Atenta, asombrada y armónica, Lídice Megla expone aquí su particular sistema para entender el mundo, sublimando ocurrencias que faciliten el adentramiento en lo recóndito. Únicamente ella podría revelar cuánto abismado silencio debió gastarse como precondición para escribir cada uno de estos poemas. Porque ya sabemos que sin el debido silencio previo no hay palabra que valga. Sé que cuando escribo mi silencio tiene forma y fondo, reafirma en titilantes versos dedicados a su hija.
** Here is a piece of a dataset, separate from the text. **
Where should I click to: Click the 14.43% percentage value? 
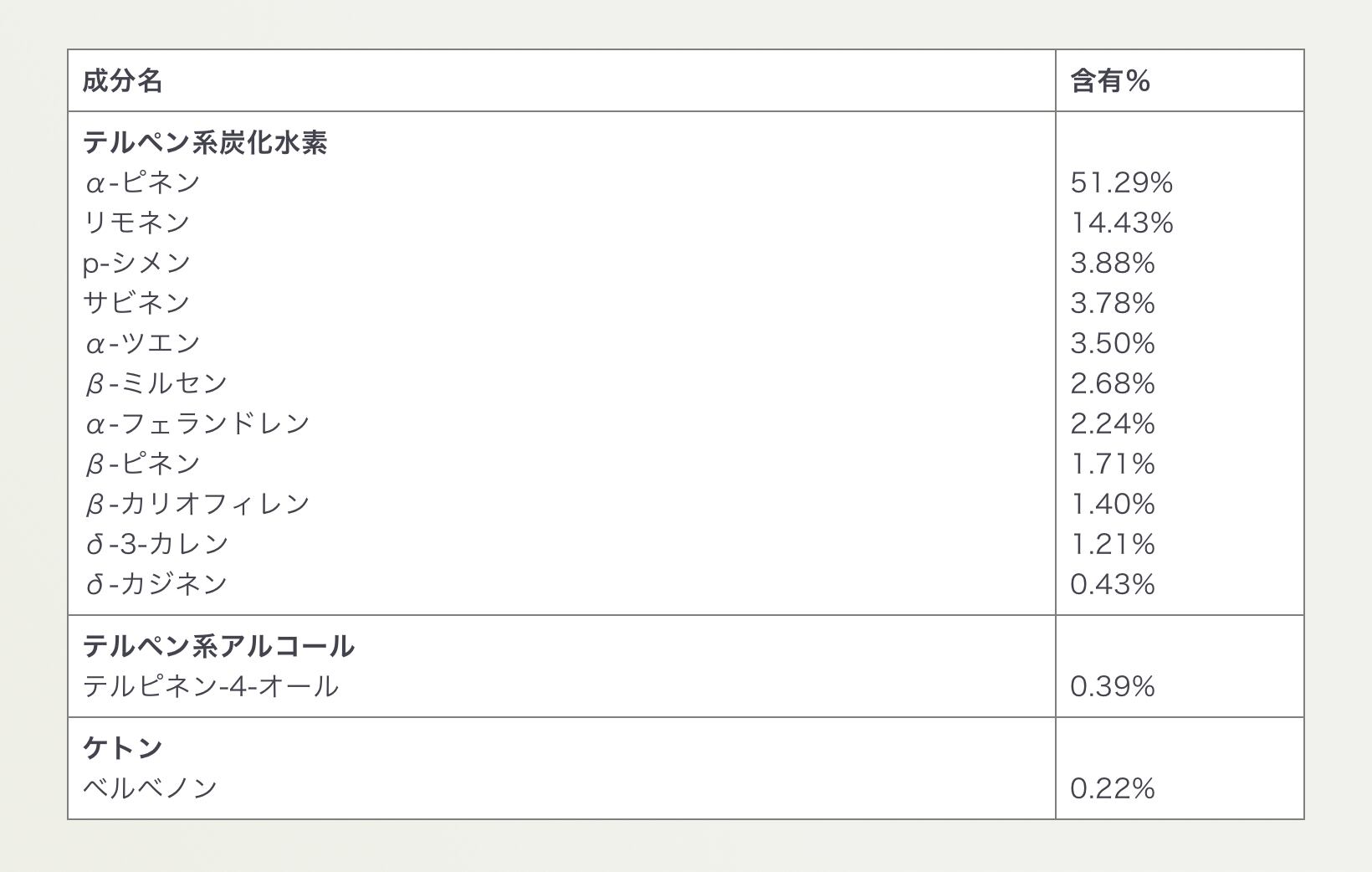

Se entenderá entonces por qué sus palabras no aspiran sino a ser huellas visibles en pos de lo invisible.

Viajero,/ cuando la luz no se ha enturbiado aún,/ tu cantar de hierro sube hasta alcanzar/ las nubes de la memoria./ Las cadenciosas líneas de tus vagones/ desde aquí, parecen las calles de mi pueblo,/ la estación, otra tierra./ La niña que cada tarde esperas en el andén,/ es ahora una mujer distinta y lejana,/ casi vieja se mira en tus ojos de humo/ y sube a un tren que canta en otro idioma

Lo que soy yo, no me canso de leer y releer de principio a fin este poemario. Y cada vez que lo hago vuelvo a experimentar aquella hormigueante complacencia, aquel porrazo en la mitad del pecho que me prodigaba el acercamiento a los grandes poetas de mis inicios como lector. Y conste que no son muchos los libros sobre los que me lanzaría a empeñar una opinión tan comprometedora.